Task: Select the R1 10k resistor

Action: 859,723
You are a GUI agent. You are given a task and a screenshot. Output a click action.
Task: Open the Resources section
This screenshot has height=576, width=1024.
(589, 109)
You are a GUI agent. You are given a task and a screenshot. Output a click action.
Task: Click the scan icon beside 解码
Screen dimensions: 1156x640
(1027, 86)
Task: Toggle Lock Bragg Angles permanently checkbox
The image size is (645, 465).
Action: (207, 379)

---

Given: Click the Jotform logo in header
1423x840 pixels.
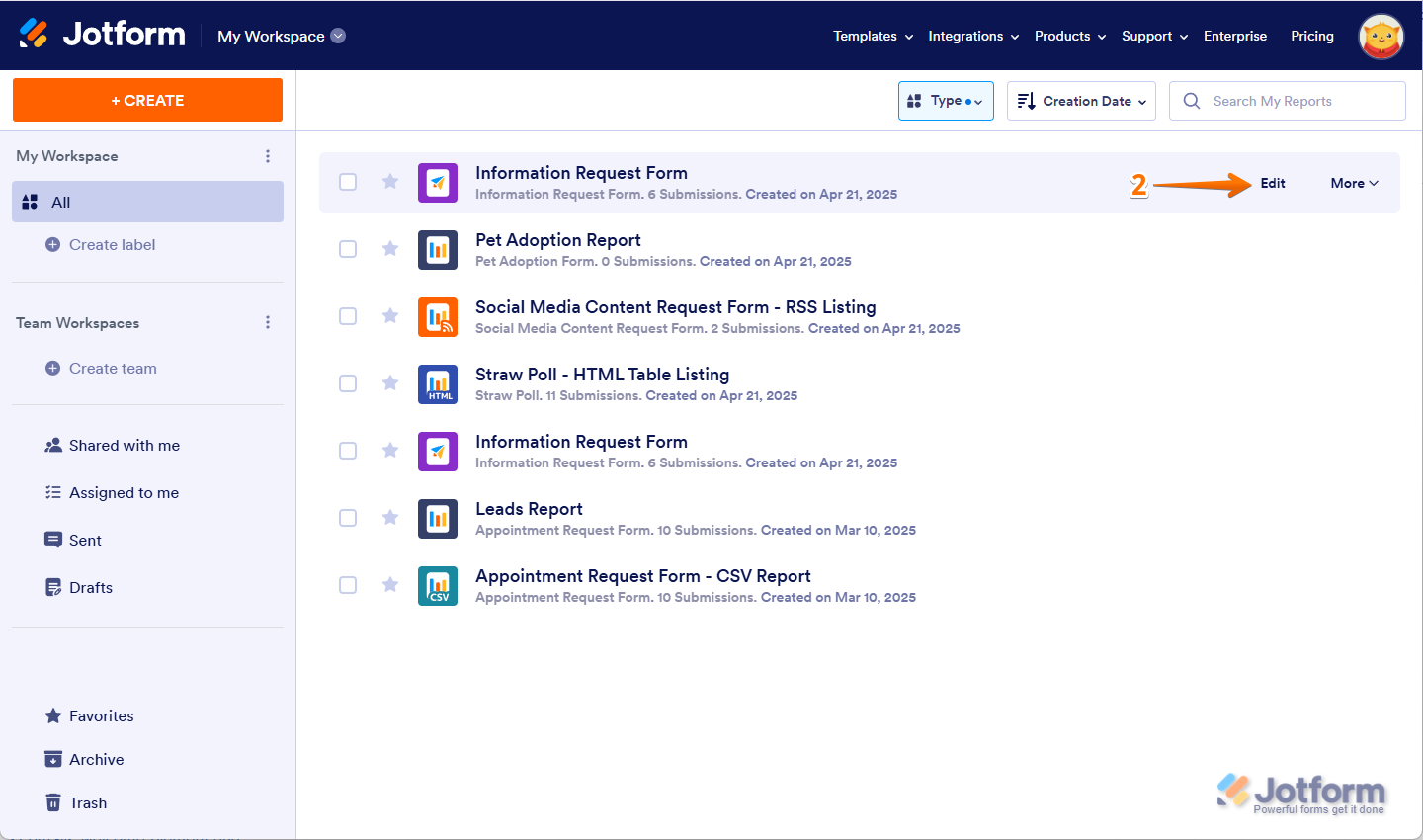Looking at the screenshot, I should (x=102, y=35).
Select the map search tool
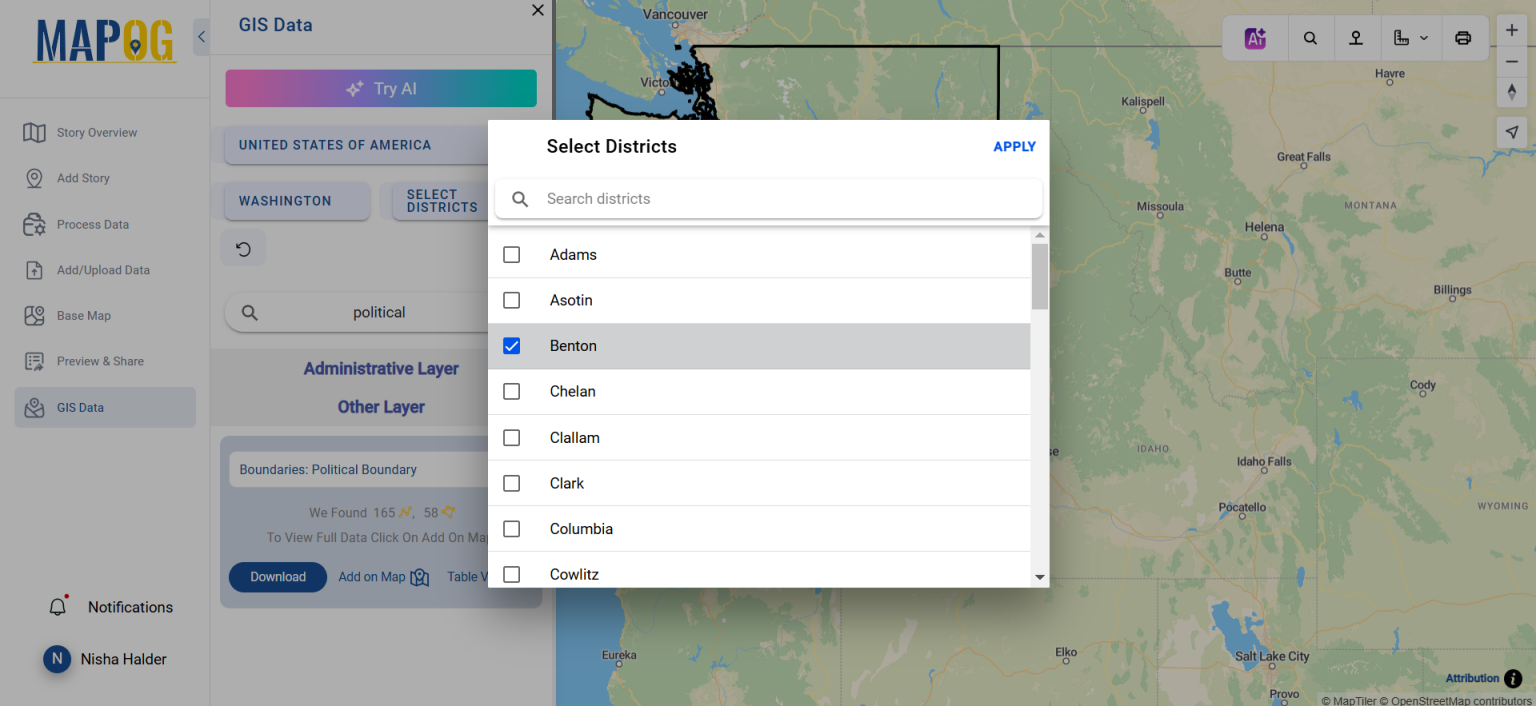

## Task brief
Rewrite the part of the material that opens with the line containing "Task: Select the R1 10k resistor" and closes with the line containing "Action: (207, 379)", both lines included, with the requests kept as they are. Multiply every coordinate in the answers by 1.4 and round each result to a whole number, with halves rounding up.

## Answer for the task
Task: Select the R1 10k resistor

Action: 1203,1012
You are a GUI agent. You are given a task and a screenshot. Output a click action.
Task: Open the Resources section
This screenshot has height=576, width=1024.
(825, 153)
You are a GUI agent. You are given a task and a screenshot. Output a click action.
Task: Click the scan icon beside 解码
Screen dimensions: 1156x640
(1438, 120)
Task: Toggle Lock Bragg Angles permanently checkbox
The image size is (645, 465).
Action: (290, 531)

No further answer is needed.